En racontant tout ça, je me sentis vraiment triste.
J'avais réellement cru que je pouvais lui faire confiance. Aaaah, ce brave vieux grand-père Kimiyoshi...
Quand il m'avait promis de couvrir Shion, ça m'avait vraiment fait chaud au cœur, vraiment !
Ça m'avait rendue super heureuse...
Si seulement il n'avait pas parlé de Satoshi comme il l'a fait juste ensuite !
— ... C'est de ma faute.
C'est parce que je lui ai parlé...
— Ne dis pas ça, voyons.
Ce n'est pas ta faute.
— SI !!
Si, c'est MA faute !
Si je ne lui avais.... rien dit...
S'il ne l'avait pas su... Il serait encore là !
Il s'est fait tuer, j'en suis sûre !
Mais enfin réfléchis, c'était JUSTE pile le jour où je lui ai avoué !
Il venait de me dire que tout irait bien... et le soir-même, il a disparu !
J'eus une sensation très étrange.
Je ne paniquais absolument pas.
Et pourtant, à force de parler en faisant croire que j'étais déboussolée, et de l'entendre me réconforter, je commençais réellement à ne plus trop savoir où j'en étais.

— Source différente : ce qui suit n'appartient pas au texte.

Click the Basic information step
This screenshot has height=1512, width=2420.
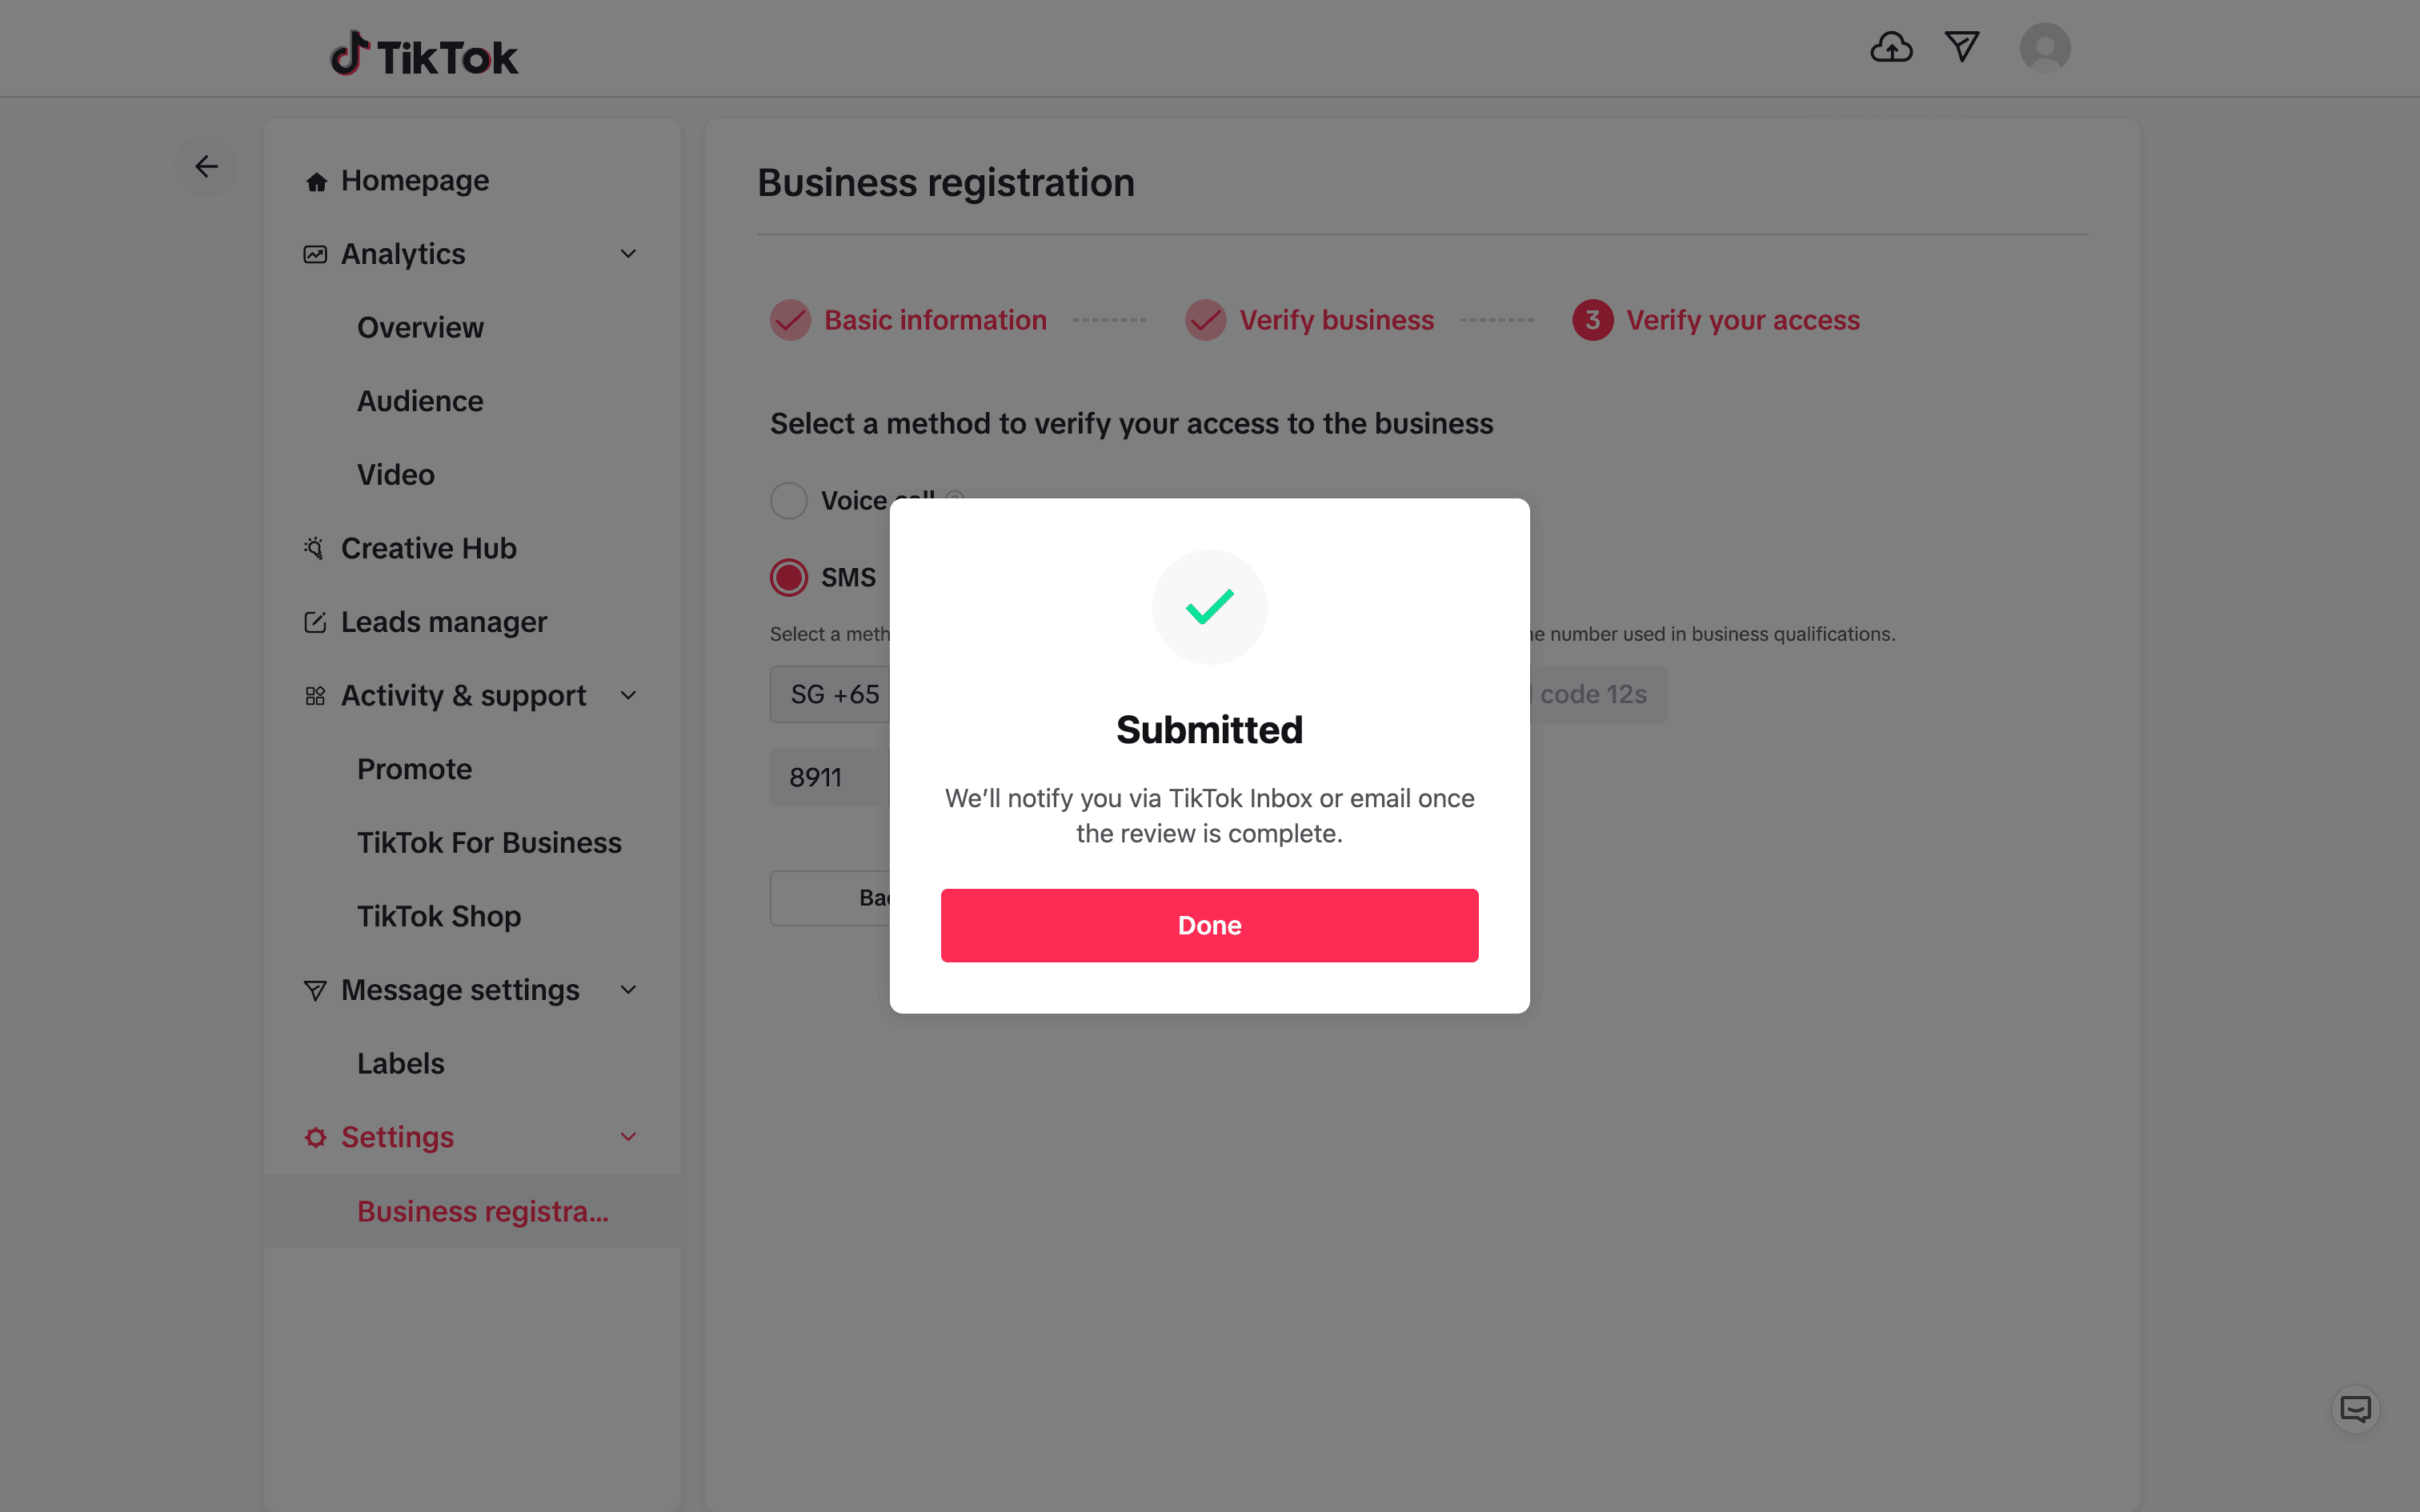coord(934,320)
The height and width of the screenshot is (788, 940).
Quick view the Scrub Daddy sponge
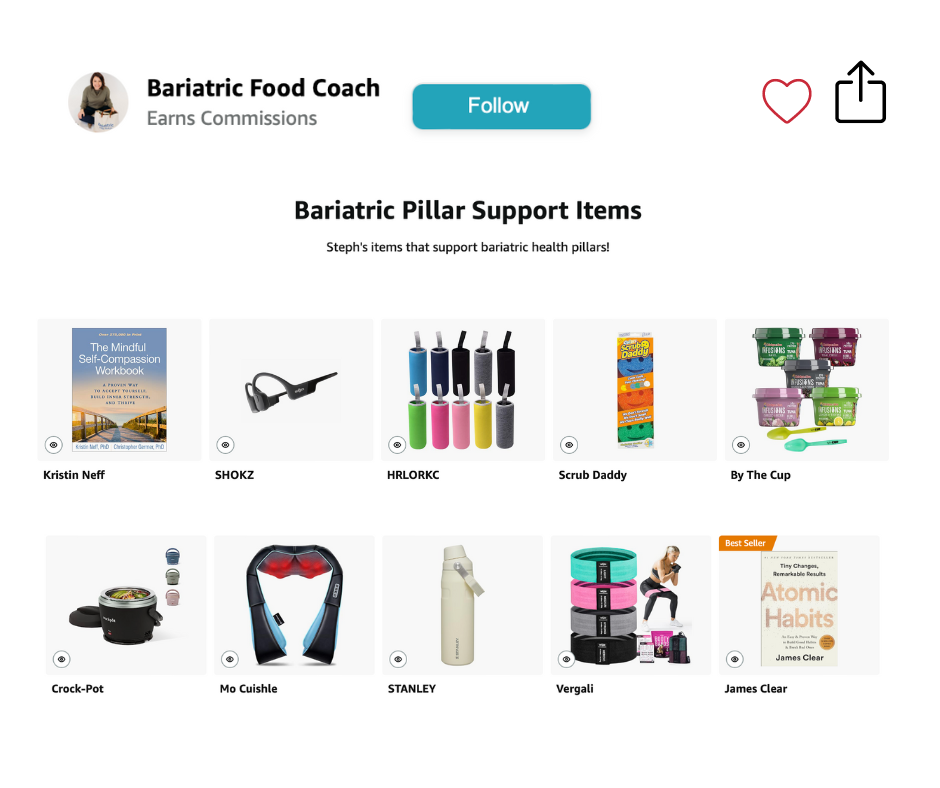pos(568,444)
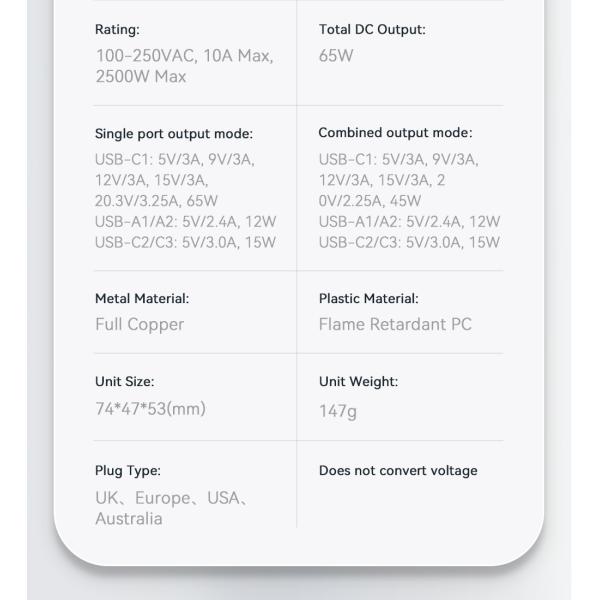Click the "Metal Material:" label

141,298
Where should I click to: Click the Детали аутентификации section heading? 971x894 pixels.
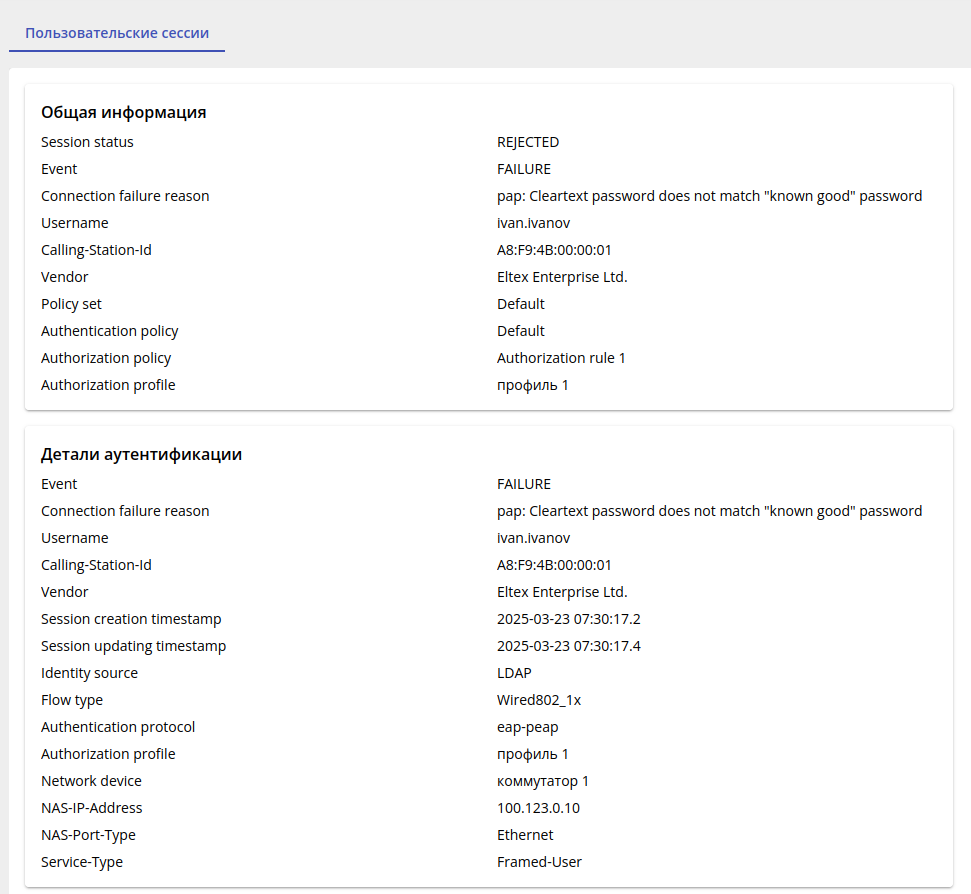coord(141,454)
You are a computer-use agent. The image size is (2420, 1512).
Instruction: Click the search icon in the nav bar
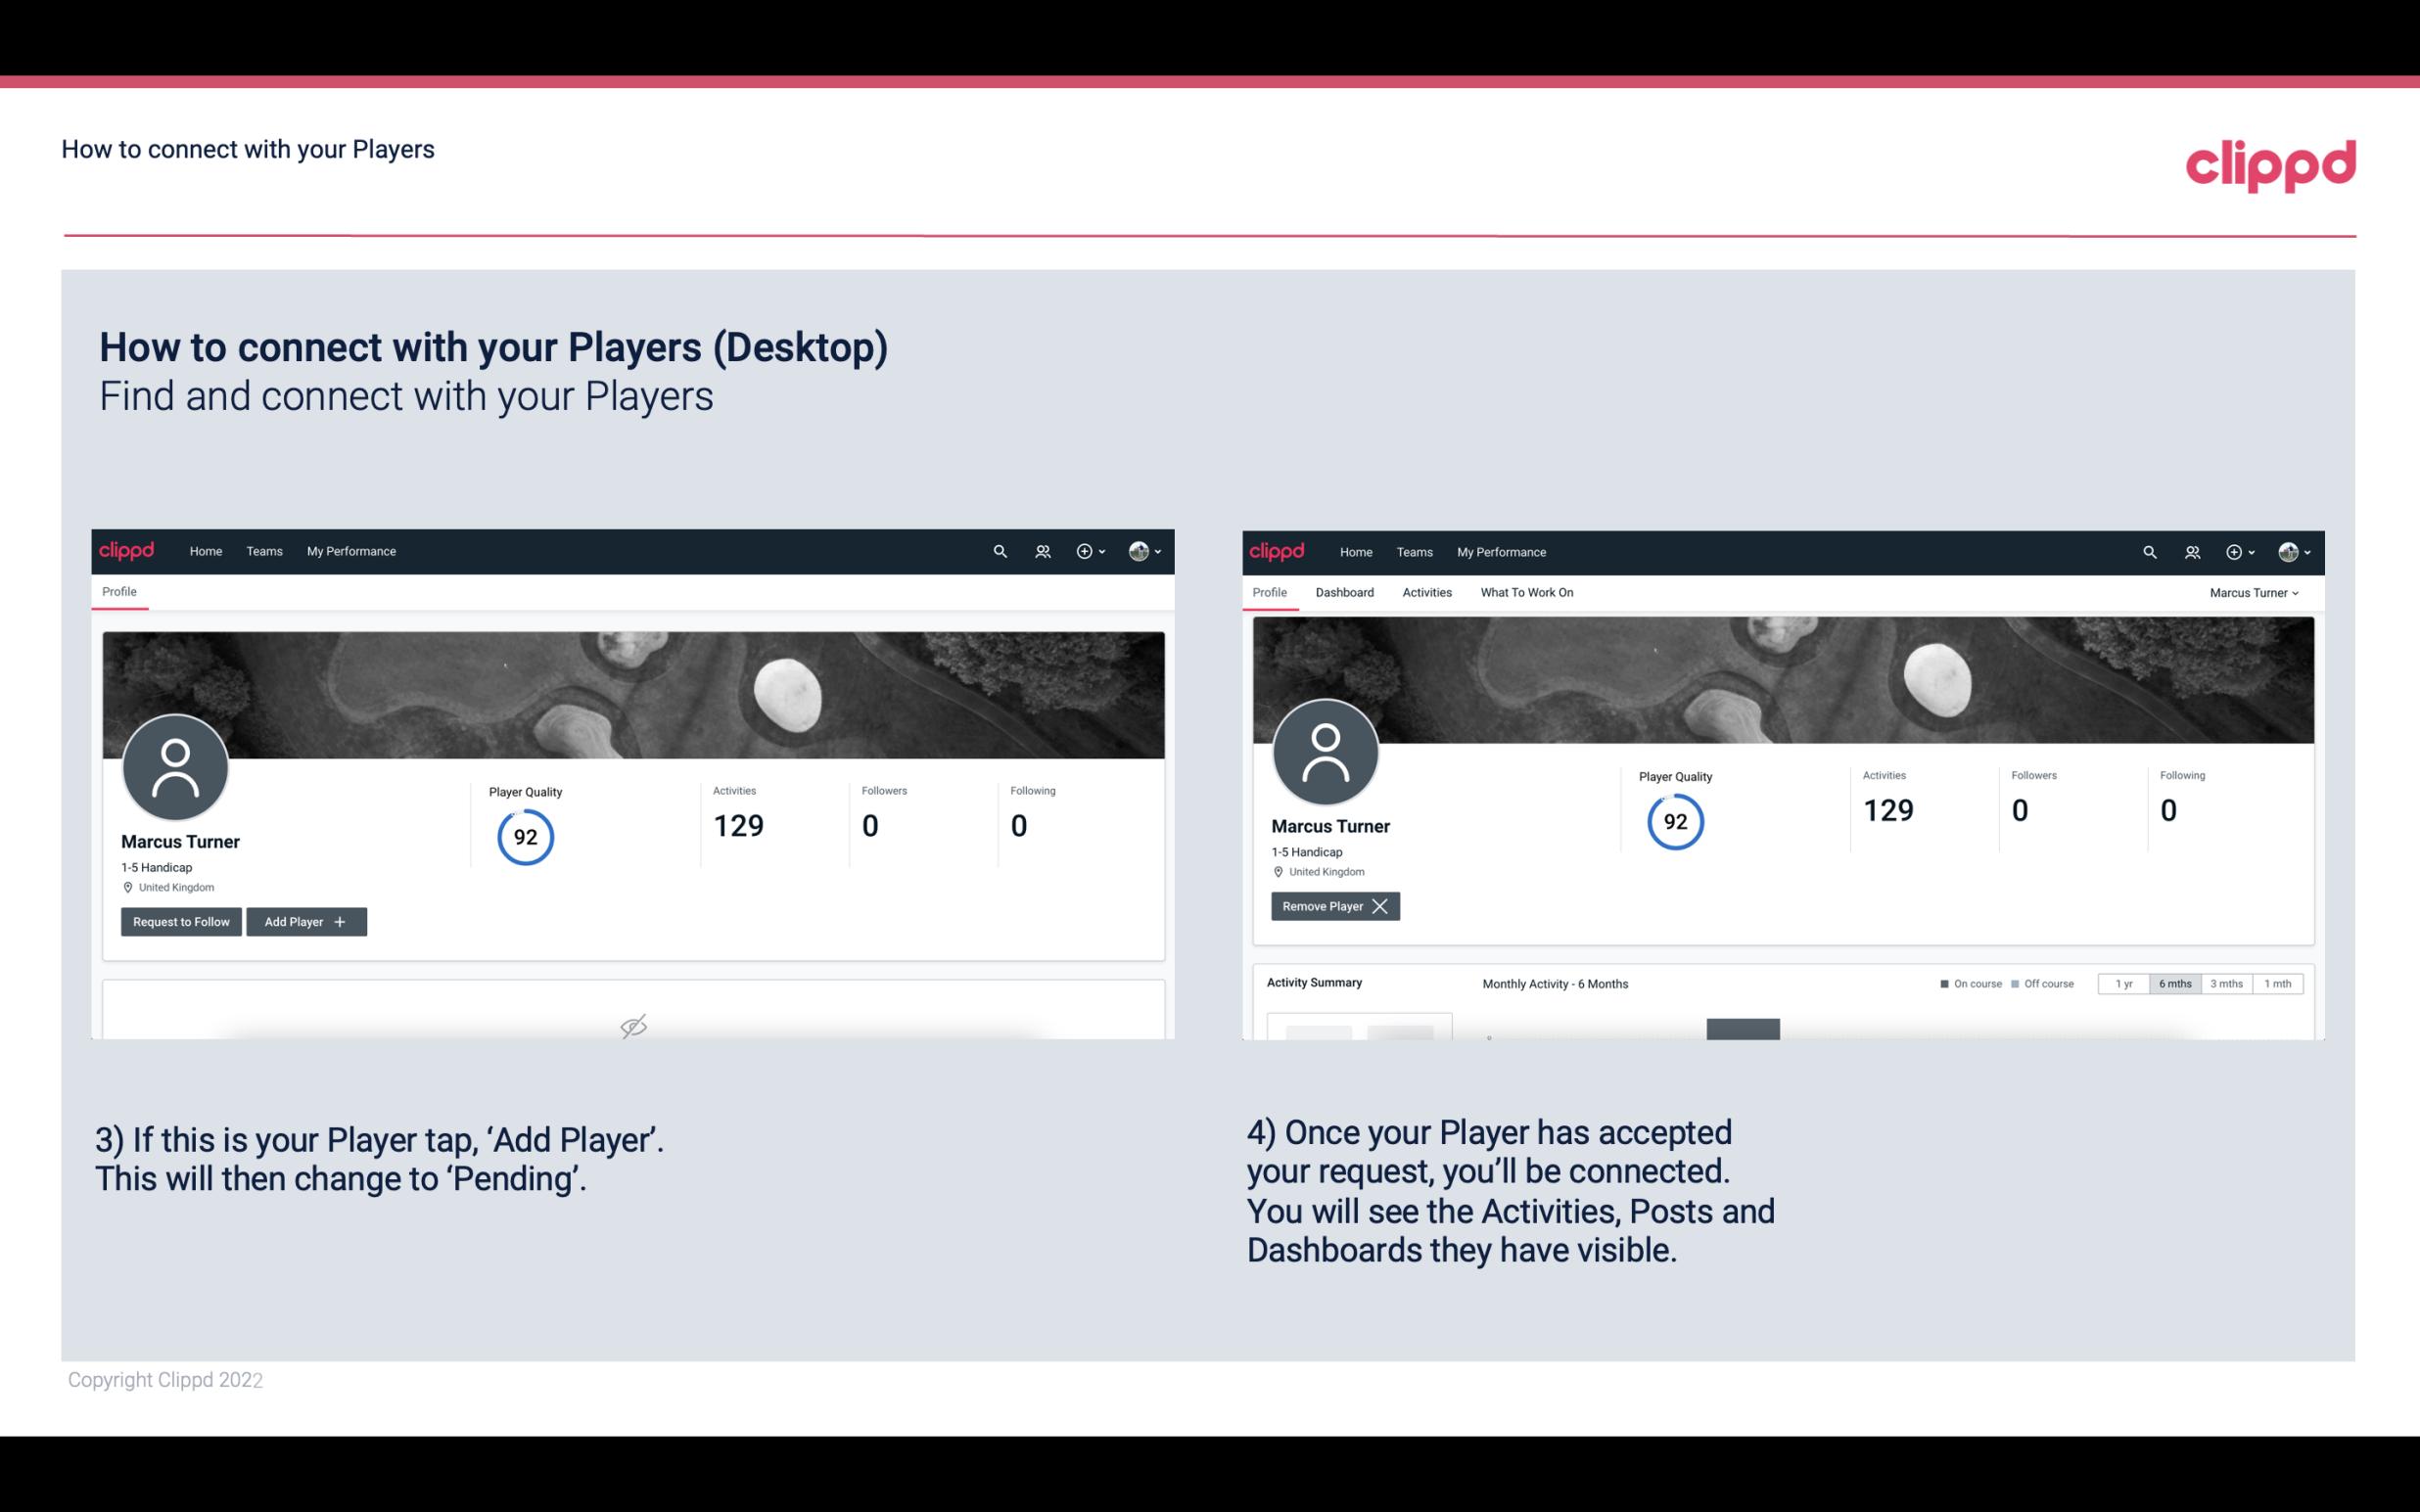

Je ne faisais que faire semblant, pour pouvoir mieux le berner,
mais cela se retournait contre moi -- toutes ces émotions étaient en train de me submerger.
Ce que je disais n'était désormais plus exactement voulu ni planifié.
C'étaient là les mots de ces émotions qui avaient pris le contrôle de mon esprit.
Un peu comme si quelqu'un parlait à ma place, alors que moi, j'étais persuadée de me taire.
J'observais simplement la scène, j'écoutais la conversation, si l'on peut dire, un peu en retrait...
— Je n'aurais jamais dû lui dire !
C'était notre faute, à nous quatre !
On aurait dû payer pour nos crimes, mais sans y mêler les autres !
Je lui en ai parlé, et il est mort !
Tous ceux qui seront mis au courant se feront tuer !
Il s'est fait tuer…
…
parce que je lui ai tout avoué !
!!!
— Oh, attends une seconde !
Avant de tuer le maire, le ou les meurtriers auraient dû nous tuer nous, tu ne crois pas ?
L'ordre est complètement inversé !
S'il faut absolument tuer quelqu'un ce serait d'abord toi ou moi !
Pourquoi tuer un autre d'abord ?
— Mais justement, c'est celui-là, le bon ordre logique !
Ils vont nous laisser en vie jusqu'à la fin, ils vont nous tuer en dernier !
— Que... Comment ?
Quoi ?
— Ils ne vont pas nous tuer si facilement... ils vont d'abord tuer tous nos amis, l'un après l'autre... et après nous avoir fait mal, après nous avoir fait peur, après nous avoir tout pris, ils nous tueront nous !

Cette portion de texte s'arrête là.